The majority rightly points out that there are many rights that can be
waived by the parties to a litigated case.
Ante at ___ (slip op.
at 12-15). I believe, however, that it is one thing for a party
to waive a right and another thing to permit that party to alter
the structure of the trial itself. We would not allow the parties to
waive the recording of the trial or the administration of oaths to witnesses,
or to agree upon the racial, religious, or gender composition of the jury,
or to forego the application of the rules of evidence. No one would
suggest, I think, that a less than unanimous verdict in a criminal case
would be permissible, even if the parties agreed. In my opinion, the framers
held the view that a civil jury trial should be decided by a
verdict of not less than five-sixths of the jury and said so in
Article 1, Paragraph 9. Therefore, any statute, rule, or Appellate Division opinion that
says otherwise is in conflict with our State Constitution.
For those reasons, I agree with Judge Fishers thoughtful opinion below and respectfully
part from my colleagues in the majority.
Justice Long joins in this dissent.
SUPREME COURT OF NEW JERSEY
NO. A-101 SEPTEMBER TERM 2003
ON REMAND FROM Appellate Division, Superior Court
ROSEANN LAMANNA,
Plaintiff-Appellant,
v.
PROFORMANCE INSURANCE
COMPANY,
Defendant-Respondent.
DECIDED July 14, 2005
Chief Justice Poritz PRESIDING
OPINION BY Justice Wallace
CONCURRING OPINION BY
DISSENTING OPINION BY Justice Albin
CHECKLIST
AFFIRM
REVERSE
CHIEF JUSTICE PORITZ
X
JUSTICE LONG
X
JUSTICE LaVECCHIA
X
JUSTICE ZAZZALI
X
JUSTICE ALBIN
X
JUSTICE WALLACE
X
JUSTICE RIVERA-SOTO
X
TOTALS
5
2
Footnote: 1
In 1973, the Constitution was amended to delete the constitutional provision that
limited a six person jury to matters in dispute not exceeding $50. Thus,
our Constitution now authorizes the Legislature to provide for a six person jury
in all civil cases.
Footnote: 2
Indeed, the right to trial by jury in a civil case presumptively
is deemed waived unless that right is affirmatively exercised by one of the
parties.

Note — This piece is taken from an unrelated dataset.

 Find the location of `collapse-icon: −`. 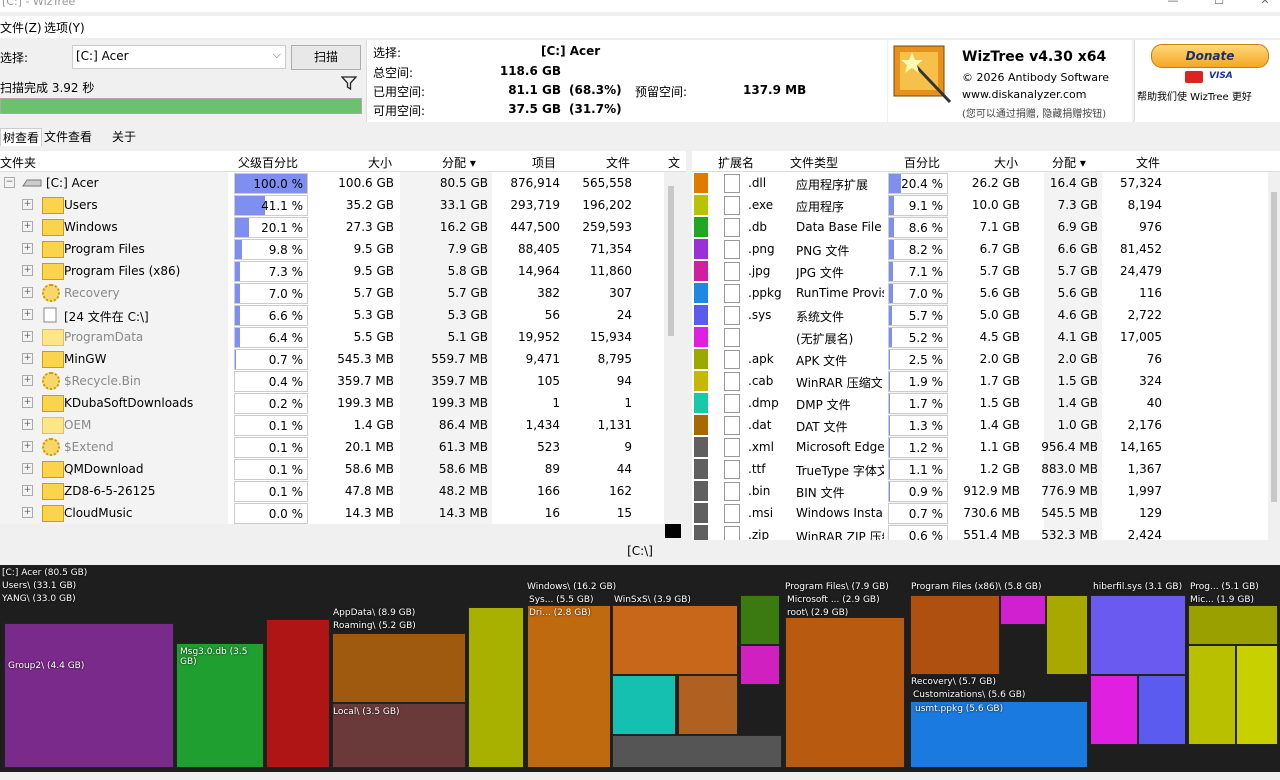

R. 1:8-1(b) (Issues in civil cases triable as of right by a
jury shall be so tried only if a jury trial is demanded by
a party . . . and is not thereafter waived.). In contrast, [c]riminal
actions required to be tried by a jury shall be so tried unless
the defendant, in writing and with the approval of the court, after notice
to the prosecuting attorney and an opportunity to be heard, waives a jury
trial. R. 1:8-1(a).
Footnote: 3
The panel cited approvingly Waldman v. Cohen, 512 N.Y.S.2d 205, 210 (N.Y.
App. Div. 1987), a case factually similar to Petrolia for the principle that
absence of a consent by all parties, a jury made up of less
than six persons cannot render a valid verdict.